TASK DIRECTIONS —
Transcribe the entries that follow, every word as written, and drop the pictures.

RECORD EXTRACTS —
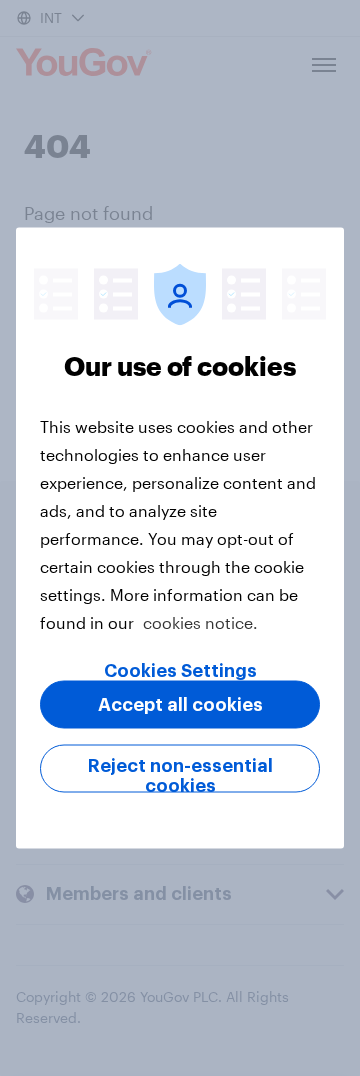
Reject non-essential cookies (180, 775)
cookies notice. (200, 622)
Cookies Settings (180, 671)
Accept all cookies (180, 705)
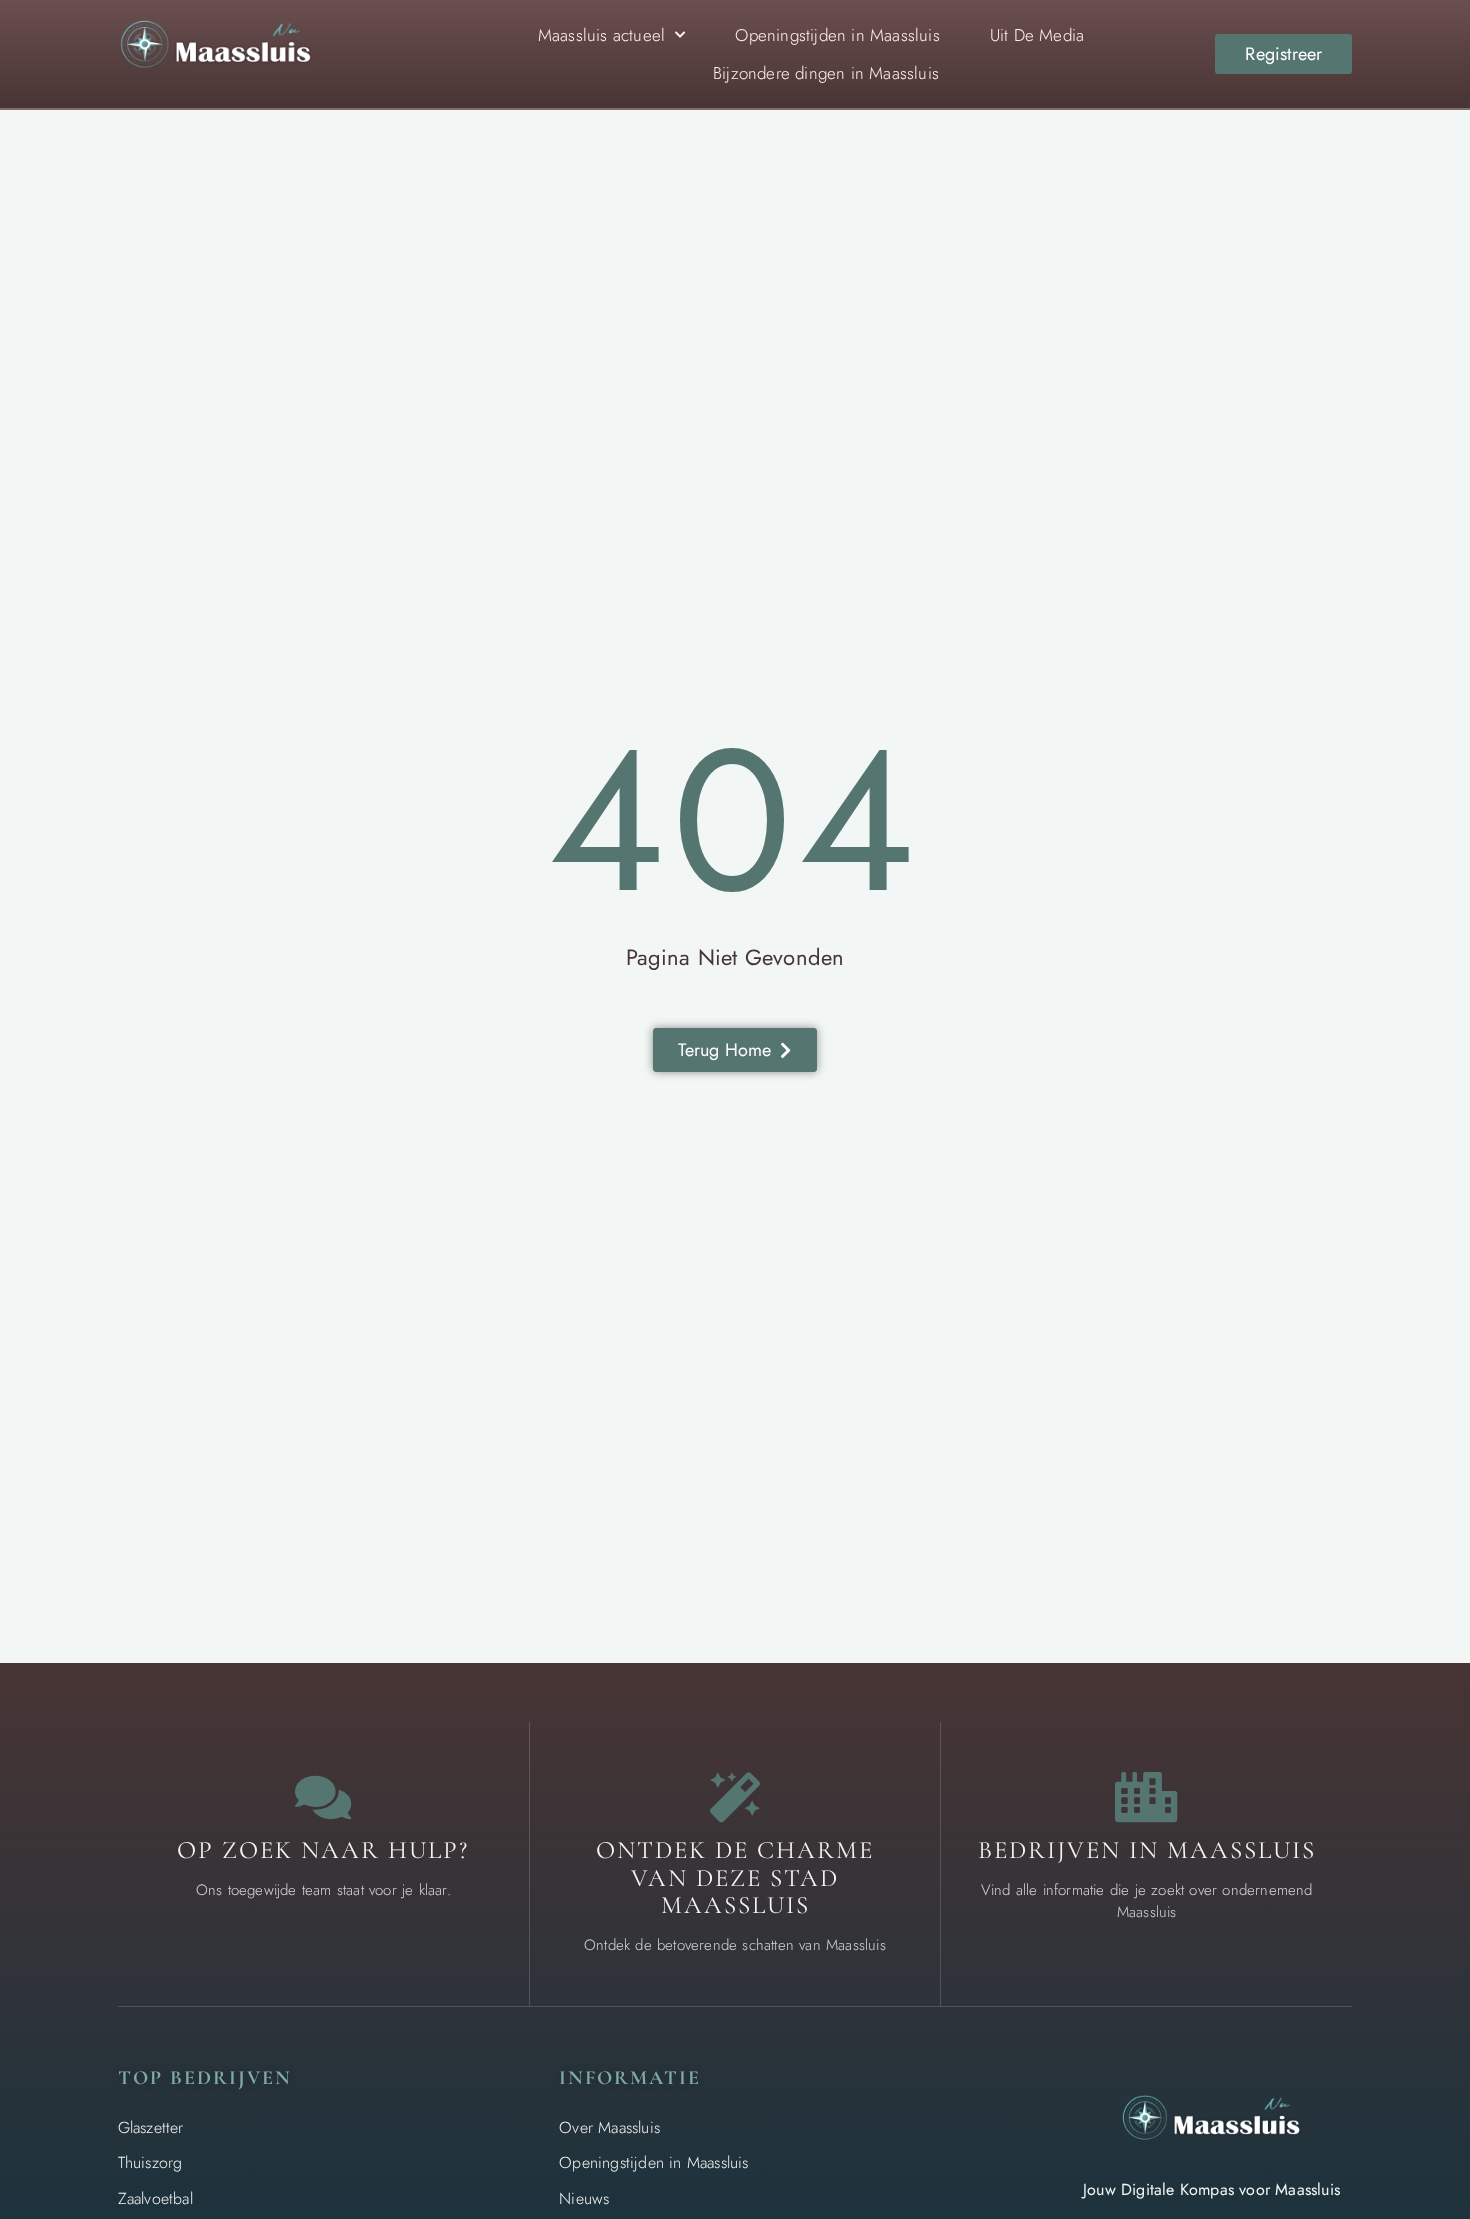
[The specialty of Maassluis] (735, 1797)
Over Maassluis (609, 2127)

RESPONSE FOR THIS EXERCISE —
Reject non-essential cookies (180, 775)
cookies notice. (200, 622)
Cookies Settings (180, 671)
Accept all cookies (180, 705)
[The specialty of Maassluis] (735, 1797)
Over Maassluis (609, 2127)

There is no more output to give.